*Фрагмент документа:*
Неожиданно Вячеслав Фетисов покинул пост руководителя Федерального агентства по физической культуре и спорту (Росспорт). Росспорт реформировали, вместо него создали Министерство спорта, туризма и молодёжной политики (Минспорттуризм) — очень странная смесь. Министром стал Виталий Леонтьевич Мутко, футбольный босс из Санкт-Петербурга и близкий друг президента Путина. По инерции доделали разные дела, из ЦСП в новое агентство РУСАДА окончательно передали планирование, отбор допинговых проб вместе с отборщиками проб — и финансирование. Туда же перешёл Александр Деревоедов, однако Мутко его не любил, поэтому директором РУСАДА стал Вячеслав Геннадьевич Синёв. И мы сразу взялись за перевод новой версии Кодекса ВАДА на русский язык. ВАДА, утвердив РУСАДА уполномоченным агентством, строго напомнило, что необходимо срочно решить вопрос с вывозом проб мочи и крови за рубеж, в западные лаборатории. Эта работа была передана в министерство, требовалось внесение изменений в государственное законодательство.

*Исходные данные:*
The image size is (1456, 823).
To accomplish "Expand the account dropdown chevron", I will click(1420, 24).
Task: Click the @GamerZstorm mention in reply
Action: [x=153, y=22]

*Условие задания:*
Пожалуйста, ответьте по фрагменту документа на три вопроса, каждый ответ с новой строки под тем же номером:
1. Кто стал министром в Минспорттуризме?
2. Кто стал директором РУСАДА?
3. Куда, согласно напоминанию ВАДА, требовалось срочно решить вопрос с вывозом проб мочи и крови?
Отвечать нужно только по фрагменту документа.

*Выполненное задание:*
1. Виталий Леонтьевич Мутко.
2. Вячеслав Геннадьевич Синёв.
3. За рубеж, в западные лаборатории.